In the instant case, it is undisputed that plaintiff never sent defendant by certified mail or regular mail any of the conversion documents required under the statute and regulations. Moreover, defendant was never "notified" of his rights as a tenant, as distinguished from his rights as a prospective purchaser of his apartment. The act expressly requires a tenant to be "notified" of his rights as a tenant in the notice of intent to convert. To assure that such information is actually transmitted by the owner to a tenant, the regulations set forth what appears to be the required method of giving such notice.

[235 NJSuper Page 167]

As noted above, among the conversion material to be given to a tenant is a copy of the regulations themselves. These regulations set forth the rights of a tenant in a conversion situation, including the tenant's right to request comparable housing, and the landlord's obligation to provide such housing upon request, N.J.A.C. 5:24-1.6, as well as the availability of hardship stays under certain circumstances, N.J.A.C. 5:24-1.7, among other rights.

Plaintiff's form of notice to quit and demand for possession did not provide any notification concerning these rights to defendant; it merely referred defendant back to the conversion materials which, in fact, were never "given" to him. N.J.S.A. 2A:18-61.11a authorizes a tenant to request comparable housing within 18 months after a notice to quit and demand for possession is served on him or lose this right. See Fairken Assoc. v. Hutchin, 223 N.J. Super. 274 (Law Div.1987). Because neither the act nor the regulations promulgated thereunder expressly require an owner to notify a tenant of this important right as part of the notice to quit and demand for possession, the tenant must, therefore, rely on the "notifications" he is given as part of the initial notice of intent to convert. In this case defendant was not "given" the conversion documents or notified of his rights as a tenant in the manner required by the regulations. On the contrary, defendant was erroneously advised by plaintiff that his status as a tenant was secure despite the conversion so long as he paid the rent.

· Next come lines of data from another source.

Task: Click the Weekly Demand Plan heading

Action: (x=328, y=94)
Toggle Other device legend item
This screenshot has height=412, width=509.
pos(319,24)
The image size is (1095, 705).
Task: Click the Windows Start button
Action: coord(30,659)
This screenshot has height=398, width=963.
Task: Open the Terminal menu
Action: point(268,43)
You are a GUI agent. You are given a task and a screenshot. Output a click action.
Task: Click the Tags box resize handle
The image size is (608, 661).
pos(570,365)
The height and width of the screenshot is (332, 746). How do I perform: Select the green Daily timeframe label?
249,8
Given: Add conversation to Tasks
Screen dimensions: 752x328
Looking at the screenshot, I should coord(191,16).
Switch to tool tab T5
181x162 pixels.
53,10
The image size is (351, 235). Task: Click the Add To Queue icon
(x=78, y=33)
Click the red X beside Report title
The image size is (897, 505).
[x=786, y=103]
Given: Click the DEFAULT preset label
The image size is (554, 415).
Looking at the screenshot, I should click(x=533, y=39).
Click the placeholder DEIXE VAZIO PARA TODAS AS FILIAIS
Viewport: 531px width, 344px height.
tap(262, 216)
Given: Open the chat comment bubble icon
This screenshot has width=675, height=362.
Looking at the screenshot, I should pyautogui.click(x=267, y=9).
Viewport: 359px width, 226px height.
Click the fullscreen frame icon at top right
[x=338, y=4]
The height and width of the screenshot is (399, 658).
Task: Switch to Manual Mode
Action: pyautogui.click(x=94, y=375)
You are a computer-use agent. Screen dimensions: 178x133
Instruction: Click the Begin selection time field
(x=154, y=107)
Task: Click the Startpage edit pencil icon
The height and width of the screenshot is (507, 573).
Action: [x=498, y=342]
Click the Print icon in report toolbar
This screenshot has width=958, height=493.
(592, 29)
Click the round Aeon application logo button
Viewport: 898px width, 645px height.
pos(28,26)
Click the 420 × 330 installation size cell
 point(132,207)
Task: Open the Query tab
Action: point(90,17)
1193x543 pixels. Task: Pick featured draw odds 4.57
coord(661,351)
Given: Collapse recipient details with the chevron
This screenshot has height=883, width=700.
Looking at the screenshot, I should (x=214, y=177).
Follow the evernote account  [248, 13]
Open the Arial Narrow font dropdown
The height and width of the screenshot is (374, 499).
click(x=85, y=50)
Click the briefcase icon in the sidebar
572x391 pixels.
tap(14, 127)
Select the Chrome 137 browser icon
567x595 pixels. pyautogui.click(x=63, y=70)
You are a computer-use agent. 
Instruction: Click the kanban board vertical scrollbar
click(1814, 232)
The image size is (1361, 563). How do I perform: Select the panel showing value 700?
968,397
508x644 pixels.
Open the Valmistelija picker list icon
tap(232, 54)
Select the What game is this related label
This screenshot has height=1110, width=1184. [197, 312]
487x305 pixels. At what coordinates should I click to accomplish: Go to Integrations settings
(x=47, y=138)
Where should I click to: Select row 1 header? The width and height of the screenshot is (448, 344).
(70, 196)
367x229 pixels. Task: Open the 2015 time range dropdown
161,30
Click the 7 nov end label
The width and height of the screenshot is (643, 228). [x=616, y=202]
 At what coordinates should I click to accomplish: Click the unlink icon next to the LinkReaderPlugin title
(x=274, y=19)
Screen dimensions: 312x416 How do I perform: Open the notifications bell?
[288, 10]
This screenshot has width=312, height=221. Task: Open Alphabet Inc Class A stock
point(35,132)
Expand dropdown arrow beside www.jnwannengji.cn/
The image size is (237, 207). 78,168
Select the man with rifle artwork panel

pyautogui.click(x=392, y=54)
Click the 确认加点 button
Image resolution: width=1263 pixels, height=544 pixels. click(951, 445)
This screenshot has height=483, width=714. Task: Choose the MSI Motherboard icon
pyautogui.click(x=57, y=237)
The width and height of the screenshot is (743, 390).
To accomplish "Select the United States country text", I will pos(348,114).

This court concludes that service of the notice of intent to convert and full plan of conversion by certified mail, and if unclaimed, then by regular mail, is a predicate to an effective three-year notice to quit and demand for possession under the circumstances of this case. As was recognized in Fairken, supra:

The policy that must control this determination is the spirit of the legislature, N.J.S.A. 2A:18-61.1, et seq.. . . . The Act is in derogation of the common law rights of a landlord to evict a tenant upon the termination of the rental term. Therefore, it has been said to require a "strict interpretation." However, any

[235 NJSuper Page 168]

interpretation must remain consistent with the purposes of the legislation. The purposes of the act establishing certain limited grounds for evicting tenants and lessees of certain residential properties was based on a finding by the legislature of the extreme shortage of rental housing throughout the state and the need to protect certain tenants from the difficulties attendant to an uncontrolled right to eviction. [223 N.J. Super. at 282]

"The purpose of the Act is to limit eviction of tenants to reasonable grounds and upon suitable notice." 534 Hawthorne Ave. Corp. v. Barnes, 204 N.J. Super. 144, 148 (App.Div.1985). Defendant here clearly was not given "suitable notice": he was not fully apprised of his right to purchase, nor was he notified of his rights as a tenant if he chose not to purchase. Failure to provide proper notice constitutes a jurisdictional defect. Accordingly, defendant's motion to dismiss the complaint on jurisdictional grounds is granted.